[Twisted-Python] resolving release management conflict

Mon Feb 1 13:59:47 MST 2021

Hello Twisted community!

Recently we've had some emotional language around the release process.  On https://github.com/twisted/twisted/pull/1464 <https://github.com/twisted/twisted/pull/1464>, Craig said several times that he found Adi's work and process changes "very aggressive".  Obviously, to have suggested this, Craig would have found some things Adi said to be emotionally loaded as well.

I think we need to resolve this conflict in order to move forward productively and avoid wasting more volunteer energy on negative feelings.  In order to do that, I think we need to centralize the discussion here.

At this point I think we need to all begin with a presumption of good faith.  Adi, Thomas Grainger, Tom Most, Maarten, Povilas and Craig are all trying to address big problems in Twisted.  Nobody's trying to be aggressive, even if it's coming across that way.

(Personally, I should acknowledge that I don't see Adi's actions as aggressive, but I think we have to address Craig's perception that they are.  Part of the presumption of good faith is presuming that everyone has valid reasons for their reactions.)

Here's the status as I understand it:

Adi, Thomas, and Maarten are trying to address release automation issues to make future releases go faster.  They've merged several changes, including https://github.com/twisted/twisted/pull/1464 <https://github.com/twisted/twisted/pull/1464>, to that end.
Craig is trying to get out a release according to the current process, which means addressing https://twistedmatrix.com/trac/ticket/10069 <https://twistedmatrix.com/trac/ticket/10069> as it is a release blocker.  He has a fix for this, but that fix is blocked.

While we've been waiting on #2, the changes in #1 proceed apace.  Craig's also noted several times that I've given permission for him to do the release and so he feels that breaking things mid-way is reneging on a promise from the project.

I believe the proximate cause of the conflict here is that we're dealing with this regression incorrectly.  When a regression is introduced, there's a process for dealing with it, originally documented here: https://twistedmatrix.com/trac/wiki/ReviewProcess#Revertingachange <https://twistedmatrix.com/trac/wiki/ReviewProcess#Revertingachange>. [1]  The principle we need to outline clearly is this: if we have a regression, the change that introduced it should be reverted as soon as possible.  If we can't revert it directly because of changes to trunk in the meanwhile that introduce conflicts, ideally the change that we would make would be the closest possible thing to reverting it, even if that reintroduces a known bug that we have to reopen.

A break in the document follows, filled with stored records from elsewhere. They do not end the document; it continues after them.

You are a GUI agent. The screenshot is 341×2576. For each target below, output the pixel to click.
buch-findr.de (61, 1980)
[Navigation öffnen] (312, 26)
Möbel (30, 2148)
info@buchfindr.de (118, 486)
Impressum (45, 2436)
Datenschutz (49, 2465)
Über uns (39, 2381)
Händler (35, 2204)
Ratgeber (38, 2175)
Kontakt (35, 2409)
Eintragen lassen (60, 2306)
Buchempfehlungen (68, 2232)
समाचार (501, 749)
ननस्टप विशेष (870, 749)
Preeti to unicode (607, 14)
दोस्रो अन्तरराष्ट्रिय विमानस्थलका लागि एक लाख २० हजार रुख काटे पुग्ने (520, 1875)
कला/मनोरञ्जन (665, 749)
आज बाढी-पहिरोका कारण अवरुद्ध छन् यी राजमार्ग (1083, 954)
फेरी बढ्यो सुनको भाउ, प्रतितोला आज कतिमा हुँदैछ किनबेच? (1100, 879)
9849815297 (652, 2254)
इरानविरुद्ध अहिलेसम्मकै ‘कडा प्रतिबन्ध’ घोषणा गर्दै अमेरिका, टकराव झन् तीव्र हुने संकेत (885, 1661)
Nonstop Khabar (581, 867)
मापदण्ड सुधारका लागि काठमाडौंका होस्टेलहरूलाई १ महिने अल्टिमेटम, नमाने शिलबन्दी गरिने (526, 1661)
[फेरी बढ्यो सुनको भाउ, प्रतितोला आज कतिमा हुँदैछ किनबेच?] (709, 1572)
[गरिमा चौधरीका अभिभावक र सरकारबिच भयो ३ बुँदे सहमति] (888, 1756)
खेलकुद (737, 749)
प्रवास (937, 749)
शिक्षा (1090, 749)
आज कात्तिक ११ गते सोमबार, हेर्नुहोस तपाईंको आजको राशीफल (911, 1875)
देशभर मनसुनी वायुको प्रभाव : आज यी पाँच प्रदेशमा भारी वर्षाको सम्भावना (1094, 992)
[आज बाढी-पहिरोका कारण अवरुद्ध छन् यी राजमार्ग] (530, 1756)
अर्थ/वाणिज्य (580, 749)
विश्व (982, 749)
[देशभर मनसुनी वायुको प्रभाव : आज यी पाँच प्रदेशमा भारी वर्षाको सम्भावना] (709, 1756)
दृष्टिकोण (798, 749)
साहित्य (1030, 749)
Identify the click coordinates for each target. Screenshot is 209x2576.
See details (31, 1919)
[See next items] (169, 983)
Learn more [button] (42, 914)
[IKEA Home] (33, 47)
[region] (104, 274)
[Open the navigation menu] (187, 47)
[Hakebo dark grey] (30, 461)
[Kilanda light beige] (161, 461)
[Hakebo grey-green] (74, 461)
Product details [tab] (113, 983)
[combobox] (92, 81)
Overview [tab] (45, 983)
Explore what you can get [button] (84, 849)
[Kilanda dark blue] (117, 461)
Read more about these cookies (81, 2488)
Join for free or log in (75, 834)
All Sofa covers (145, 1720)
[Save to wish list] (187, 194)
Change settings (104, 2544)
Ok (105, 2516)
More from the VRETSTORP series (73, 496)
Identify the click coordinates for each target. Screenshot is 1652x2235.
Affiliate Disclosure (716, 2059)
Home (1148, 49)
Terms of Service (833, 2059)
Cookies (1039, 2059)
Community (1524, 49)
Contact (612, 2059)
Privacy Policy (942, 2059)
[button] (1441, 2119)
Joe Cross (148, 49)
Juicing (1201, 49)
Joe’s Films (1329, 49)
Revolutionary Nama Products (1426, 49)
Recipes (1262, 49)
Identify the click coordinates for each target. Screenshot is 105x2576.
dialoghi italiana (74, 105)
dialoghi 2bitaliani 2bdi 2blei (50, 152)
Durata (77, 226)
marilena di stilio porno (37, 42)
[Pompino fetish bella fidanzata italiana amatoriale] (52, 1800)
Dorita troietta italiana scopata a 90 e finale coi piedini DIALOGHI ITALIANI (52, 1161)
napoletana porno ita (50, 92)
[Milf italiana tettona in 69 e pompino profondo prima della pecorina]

In the case where a lot of work has happened in the interim, and it's less work to just "fix forward" on top of trunk, it's fine to do a small fix as an end run around this process.  The goal of this process is to minimize the work required to restore trunk to a releasable state.

Right now we have three competing fixes which have all been flagged as incorrect in various ways:

from Tom: https://github.com/twisted/twisted/pull/1499 <https://github.com/twisted/twisted/pull/1499>
Craig rejected this one by saying it will break "certain versions" of Python, but I don't understand why it was closed rather than reviewed / reassigned as normal.  (Or for that matter which versions are the problems, or how it breaks them.)
from Adi: https://github.com/twisted/twisted/pull/1501 <https://github.com/twisted/twisted/pull/1501>
Craig rejected this one by saying "please stop working on this" but it also doesn't have any technical reason that this solution is incorrect.
from Craig: https://github.com/twisted/twisted/pull/1502 <https://github.com/twisted/twisted/pull/1502>
This was originally given a passing review by Povilas from the Buildbot project, but twm added an additional blocking review shortly thereafter explaining that it introduced an additional regression.  It seems as though this one is now actively being worked on?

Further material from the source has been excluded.